[TASK] Carry on the passage about electricity price convergence across European borders from the point where it stops.

++++ DOCUMENT EXTRACT

The impact of high level of RES employment on the market integration process is also assessed by Glachant - Ruester (2014). They also highlighted the importance of uncoordinated national policies on RES support and capacity mechanisms.

The absolute level of prices influences the price differential as well: the smallest price gap is in 2010 when prices were the highest in Germany and in Central Europe. This diminishing price difference is likely to be explained by the fact that at higher prices gas fired CCGTs are the price setting plants in both markets. Both fuel price and technology efficiency are similar in the case of this technology regardless the country of operation, so price difference reduces to the minimum.

Price convergence analysis

As we are interested in the longer term impacts of the market integration (rather than what happens on the hourly spot market) we have applied a simple method to assess the level of market integration and to identify the ‘hotspot’ borders. We define regions (European sub- markets) of high price convergence using two alternative indices for each border:

• Yearly average utilisation rate,

• Sum of square of the difference between two countries day-ahead baseload prices (price convergence index).5

Utilisation rate is calculated by dividing the commercial day-ahead schedule by the net transfer capacities: the higher the utilization rate is, lower the market integration between the two countries. Sum of square is calculated as the difference between the daily baseload prices of the bordering countries and reflects the price differences between neighbouring countries.

++++++++
++++ DATASET ROWS

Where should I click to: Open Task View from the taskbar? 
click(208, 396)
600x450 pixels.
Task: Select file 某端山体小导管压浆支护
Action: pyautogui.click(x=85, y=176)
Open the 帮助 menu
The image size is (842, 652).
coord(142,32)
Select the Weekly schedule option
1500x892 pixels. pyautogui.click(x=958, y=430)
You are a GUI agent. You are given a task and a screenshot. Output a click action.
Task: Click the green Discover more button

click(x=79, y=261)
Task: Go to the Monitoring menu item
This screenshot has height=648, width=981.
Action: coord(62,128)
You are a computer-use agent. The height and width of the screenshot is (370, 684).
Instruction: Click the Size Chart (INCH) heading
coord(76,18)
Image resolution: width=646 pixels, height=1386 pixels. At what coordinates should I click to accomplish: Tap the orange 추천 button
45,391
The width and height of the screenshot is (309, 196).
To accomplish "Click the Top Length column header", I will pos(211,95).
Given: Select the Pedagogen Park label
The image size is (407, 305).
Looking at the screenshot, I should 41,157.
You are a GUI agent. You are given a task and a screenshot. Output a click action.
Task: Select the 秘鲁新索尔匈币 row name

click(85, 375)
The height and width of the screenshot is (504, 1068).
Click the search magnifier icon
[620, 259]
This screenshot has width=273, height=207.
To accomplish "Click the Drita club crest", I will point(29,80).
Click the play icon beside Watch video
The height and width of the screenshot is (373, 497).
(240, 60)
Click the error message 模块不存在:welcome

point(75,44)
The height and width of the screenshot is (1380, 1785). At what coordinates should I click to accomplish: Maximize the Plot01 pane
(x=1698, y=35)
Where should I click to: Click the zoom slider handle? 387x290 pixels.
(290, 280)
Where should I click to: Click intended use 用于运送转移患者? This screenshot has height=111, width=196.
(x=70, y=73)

++++++++

[TASK OUTPUT]
Our analysis does not provide full coverage of the continent due to data limitations. There are 65 borders within the ENTSO-E region (assuming one country is one node) but our analysis includes the utilisation rates for those 51 borders where ENTSO-E publishes data on. The two price convergence indices are calculated only for 39 borders based on the availability of electricity exchange prices or electricity exchanges that can potentially provide transparent price information: the most recent data available for a majority of the electricity exchanges is from 2014 as this is the dataset we used.

On the basis of these two indices we identify those European borders where price convergence is not observed due low NTC values or as a result of lower share of implicit allocation method of the given border. It should be noted that high utilisation per se does not necessarily mean capacity shortage but can simply signal an efficient utilisation of the existing infrastructure (if coupled with price convergence). Using the indices for each border, we identify countries, or group of countries constituting a sub-region with high price

5 No price data is included in the analysis on the Netherlands, Belgium and Bulgaria.


convergence. This market integration assessment is based on individual borders and can identify smaller regions that are integrated with each other but not integrated with an outside region. As an example we could think of GB and Ireland or Spain and Portugal, which might be closely integrated with one another but not to the core continental countries.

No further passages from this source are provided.